[Problem] Make an exact copy, from the records below, of the lines from the line containing "Screen dimensions: 1446x840" to the line containing "Given: Open the help question mark icon", both lines included, excluding pictures.

[Given data]

|---|

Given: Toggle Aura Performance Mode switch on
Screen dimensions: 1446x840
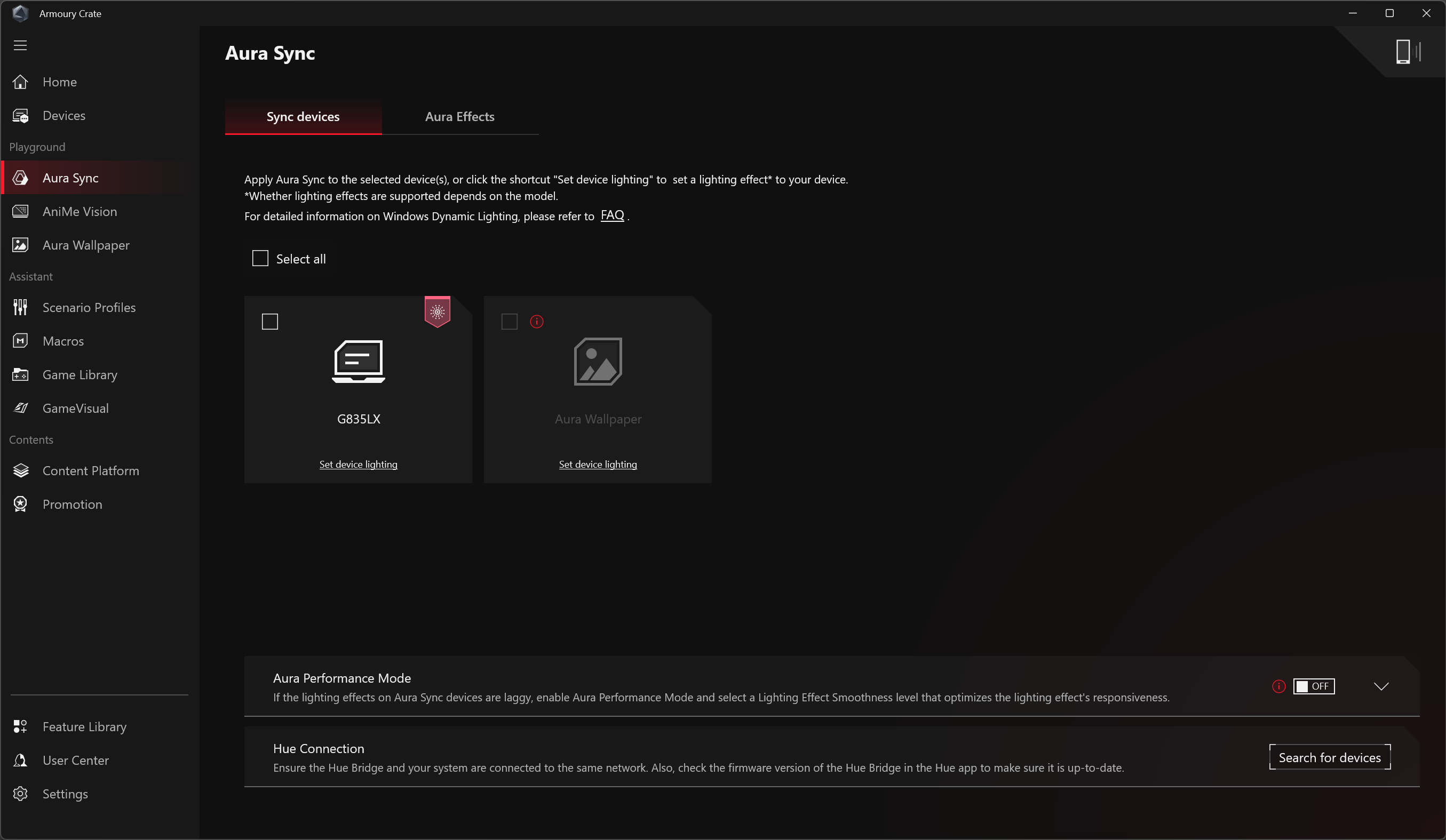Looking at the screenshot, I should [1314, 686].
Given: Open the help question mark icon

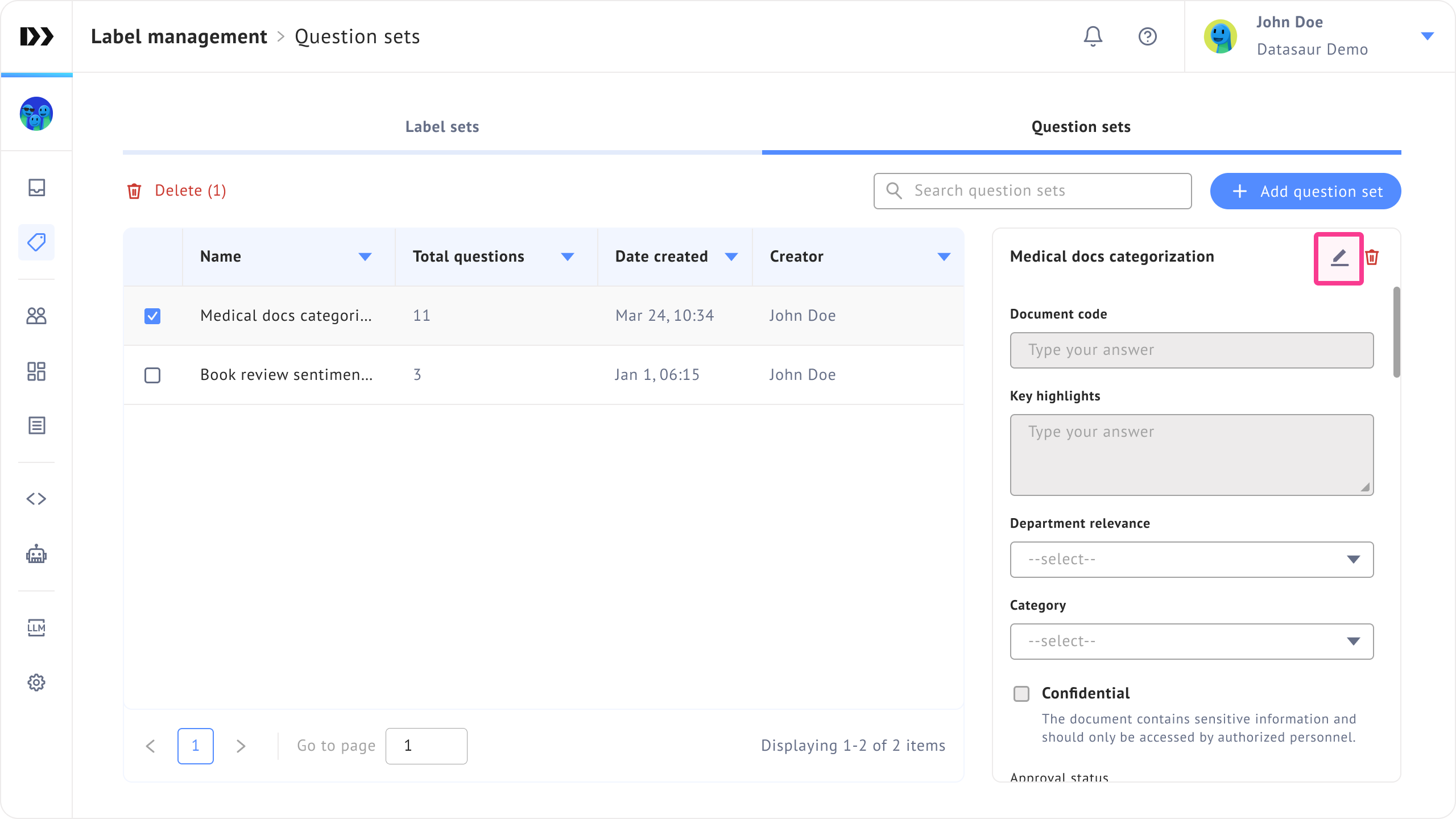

|---|

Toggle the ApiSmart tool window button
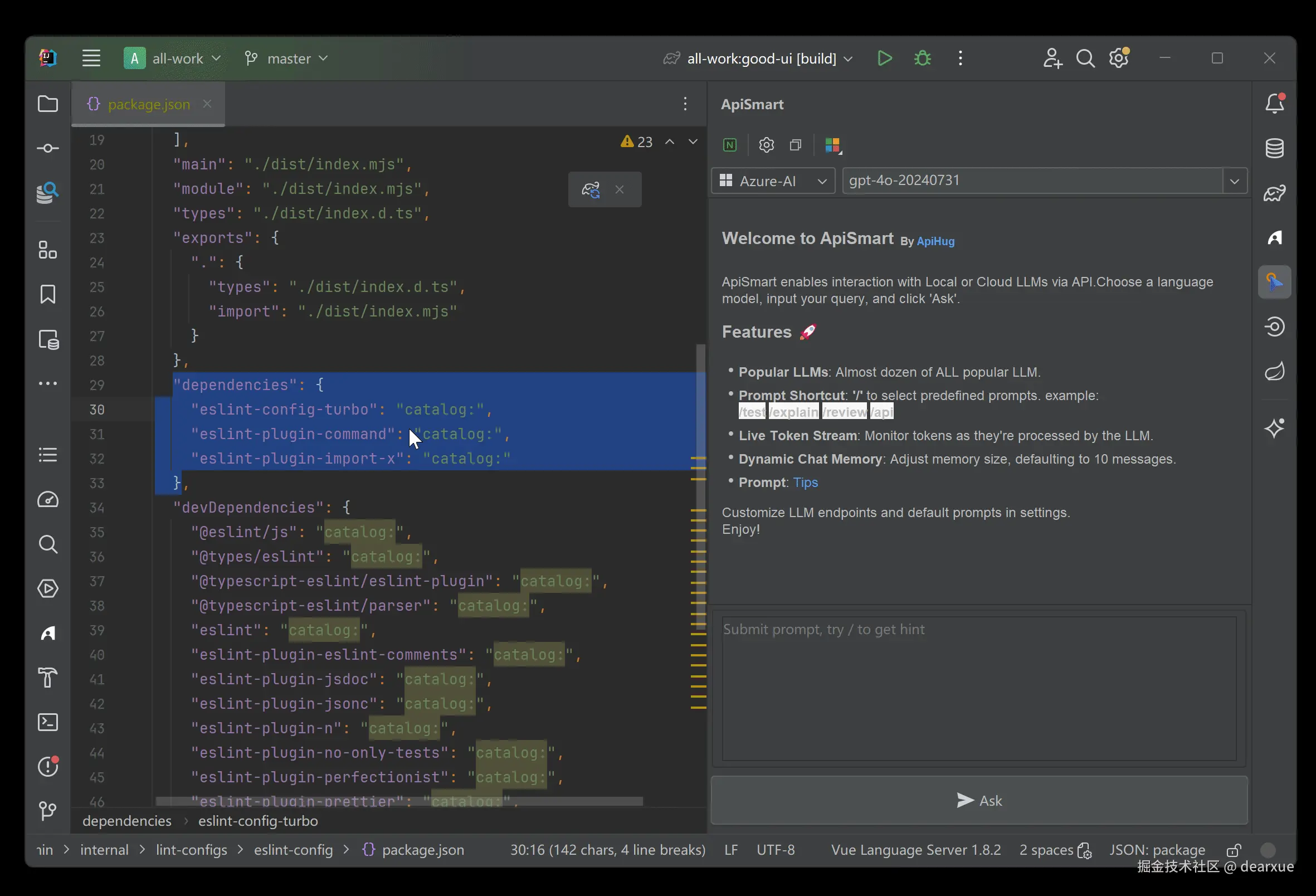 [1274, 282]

|---|

[Written answer]
Screen dimensions: 1446x840
Looking at the screenshot, I should [1314, 686].
Given: Open the help question mark icon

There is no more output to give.